I have a Beam job running on Google Cloud DataFlow that reads data from BigQuery. When I run the job it takes minutes for the job to start reading data from the (tiny) table. It turns out the dataflow job sends of a BigQuery job which runs in BATCH mode and not in INTERACTIVE mode. How can I switch this to run immediately in Apache Beam? I couldn't find a method in the API to change the priority.

2

2 Answers

1
votes

Maybe a Googler will correct me, but no, you cannot change this from BATCH to INTERACTIVE because it's not exposed by Beam's API.

From org.apache.beam.sdk.io.gcp.bigquery.BigQueryIO.java (here):

private void executeQuery(
    String executingProject,
    String jobId,
    TableReference destinationTable,
    JobService jobService) throws IOException, InterruptedException {
  JobReference jobRef = new JobReference()
      .setProjectId(executingProject)
      .setJobId(jobId);

  JobConfigurationQuery queryConfig = createBasicQueryConfig()
      .setAllowLargeResults(true)
      .setCreateDisposition("CREATE_IF_NEEDED")
      .setDestinationTable(destinationTable)
      .setPriority("BATCH") <-- NOT EXPOSED
      .setWriteDisposition("WRITE_EMPTY");

  jobService.startQueryJob(jobRef, queryConfig);
  Job job = jobService.pollJob(jobRef, JOB_POLL_MAX_RETRIES);
  if (parseStatus(job) != Status.SUCCEEDED) {
    throw new IOException(String.format(
        "Query job %s failed, status: %s.", jobId, statusToPrettyString(job.getStatus())));
  }
}

If it's really a problem for you that the query is running in BATCH mode, then one workaround could be:

  1. Using the BigQuery API directly, roll your own initial request, and set the priority to INTERACTIVE.
  2. Write the results of step 1 to a temp table
  3. In your Beam pipeline, read the temp table using BigQueryIO.Read.from()
0
votes

You can configure to run the queries with "Interactive" priority by passing a priority parameter. Check this Github example for details.
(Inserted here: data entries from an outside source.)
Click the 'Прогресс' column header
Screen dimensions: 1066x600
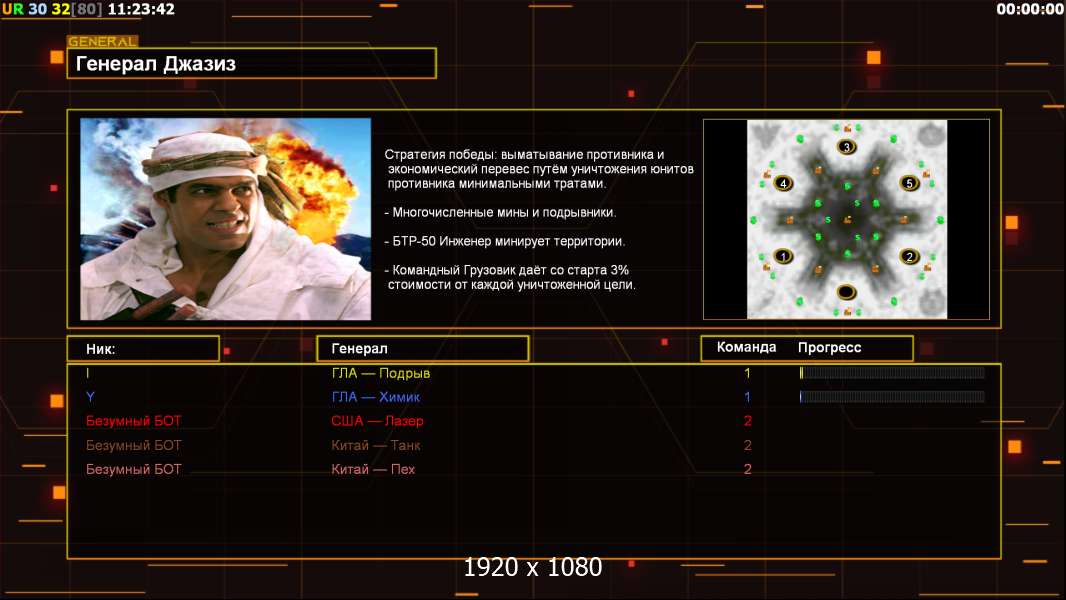coord(829,348)
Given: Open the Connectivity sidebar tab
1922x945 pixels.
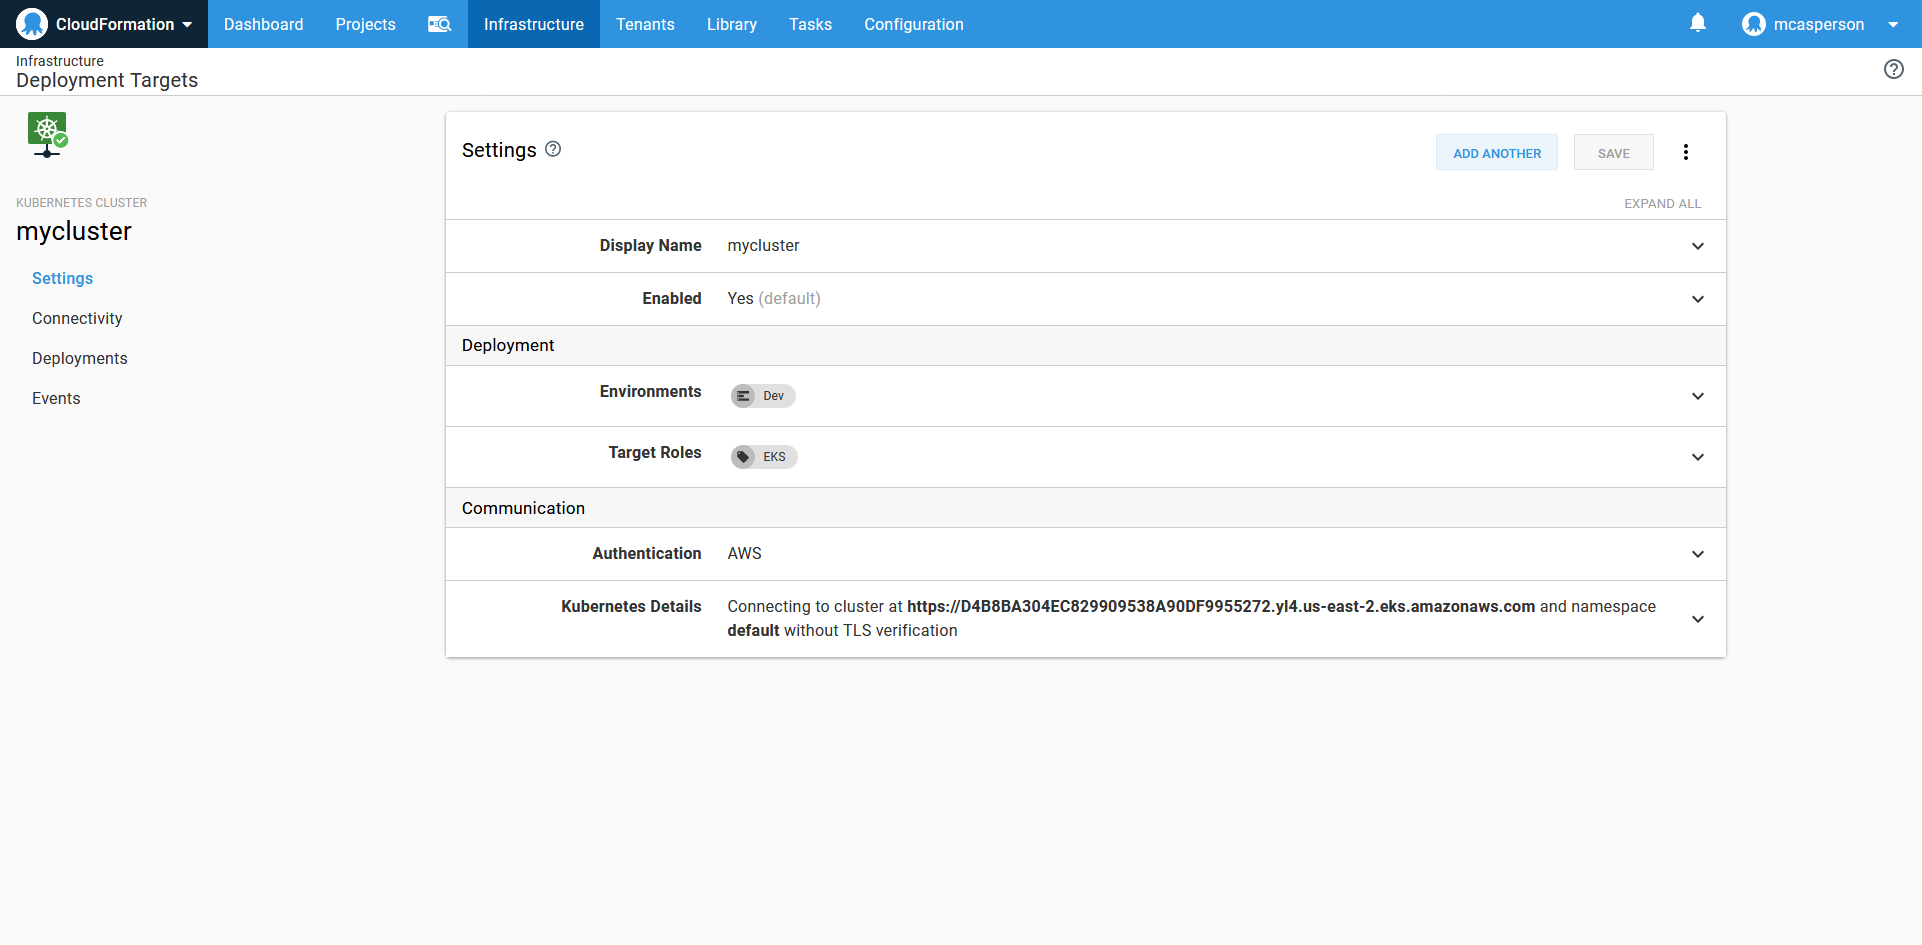Looking at the screenshot, I should [x=77, y=318].
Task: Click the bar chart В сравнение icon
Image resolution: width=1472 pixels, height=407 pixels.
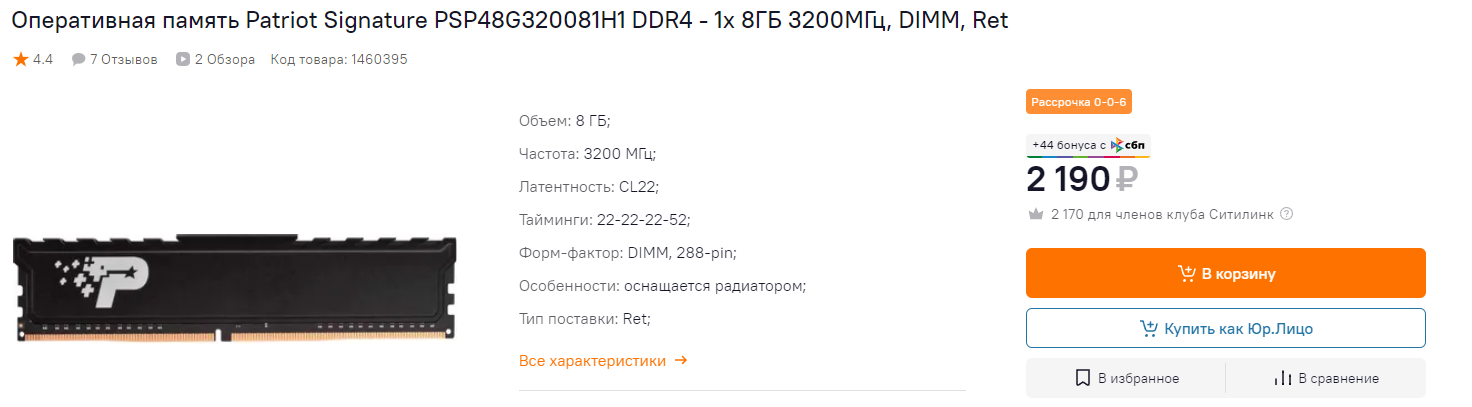Action: click(x=1282, y=378)
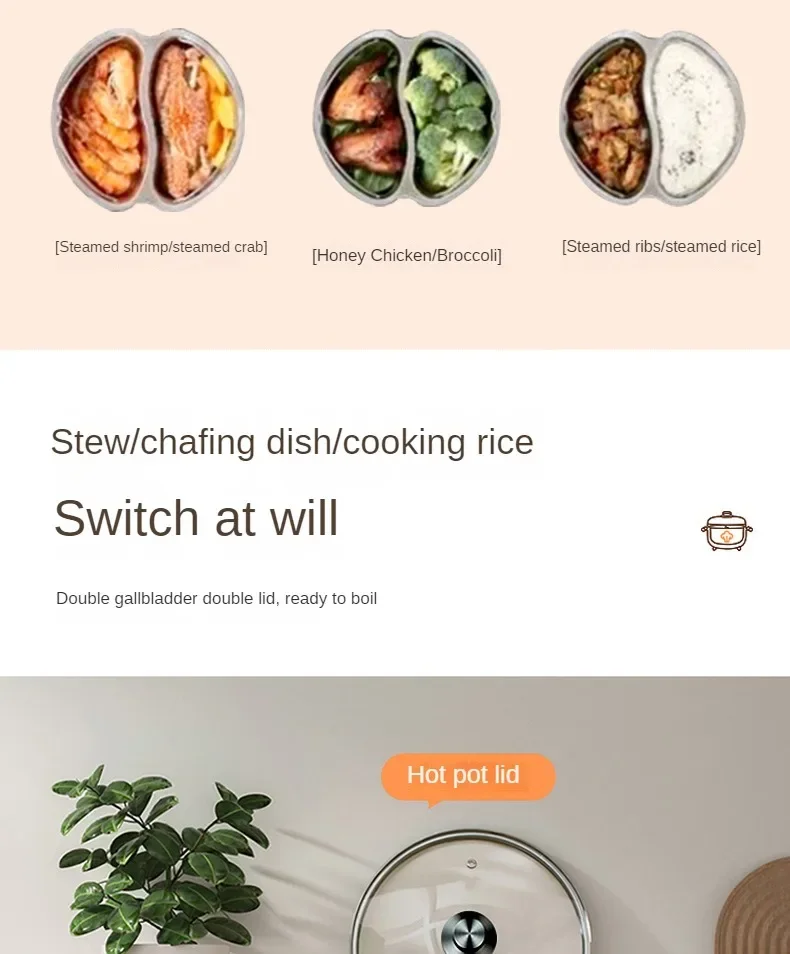Click the white rice compartment of the right tray
Screen dimensions: 790x954
697,116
Please note that you might be reaching one of the BigQuery limits and quotas as when you use batch, if you ever hit a rate limit, the query will be queued and retried later. As opposed to the interactive ones, when if these limits are hit, the query will fail immediately. This is because BigQuery assumes that an interactive query is something you need run immediately.